Future exploration and human missions on large planetary bodies (e.g., moon, Mars) will require advanced guidance navigation and control algorithms for the powered descent phase, which must be capable of unprecedented levels of autonomy. The advent of machine learning, and specifically reinforcement learning, has enabled new
possibilities for closed-loop autonomous guidance and navigation. In this paper, image-based reinforcement meta-learning is applied to solve the lunar pinpoint powered descent and landing task with uncertain dynamic parameters and actuator failure. The agent, a deep neural network, takes real-time images and ranging observations acquired during the descent and maps them directly to thrust command (i.e., sensor-to-action policy). Training and validation of the algorithm and Monte Carlo simulations shows that the resulting closed-loop guidance policy reaches errors in the order of meters in different scenarios, even when the environment is partially observed, and the state of the spacecraft is not fully known.
Here the goal is to employ a RML approach to devise a deep network that maps, in a closed-loop fashion, sequence of images and radar altimetry data directly into trust. The latter poses a completely new challenge: since the network input is comprised by sequences of 2D images as well as ranging observations, the closed-loop NN policy become much larger in the parameter spaces. Importantly, a novel integrated environment for photo-realistic rendering which interfaces in real-time with the learning algorithm, is developed for fast training and validation. Specifically, we created a simulator that integrates dynamics and sensor data acquisition seamlessly in a python environment, that generates accurate images using lunar digital terrain models (DTM) and a physically-based rendering engine. We leverage the python-based Blender platform with dynamical models to create the powered descent and landing simulation environment accounting for both sensing and dynamics.

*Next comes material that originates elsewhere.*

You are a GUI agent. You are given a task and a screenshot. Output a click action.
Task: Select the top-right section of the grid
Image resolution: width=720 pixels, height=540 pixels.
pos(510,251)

The proposed RML policy integrates guidance and navigation in a single compact system that is capable of mapping sequences of observations to thrust command. This is carried out in an adaptive way within the defined distribution boundaries. Specifically, some parameters of the environment, such as the gravity acceleration and the initial spacecraft mass, are randomly sampled within some distributions, which allows the meta-learner to learn over a wide distribution of instances of a stochastic environment. Moreover, random actuator failures are introduced during training, which makes the algorithm robust to such events as well. This approach allows to obtain a complete integration of guidance and navigation in a image-based closed-loop system that is robust to perturbations and un-modeled dynamics.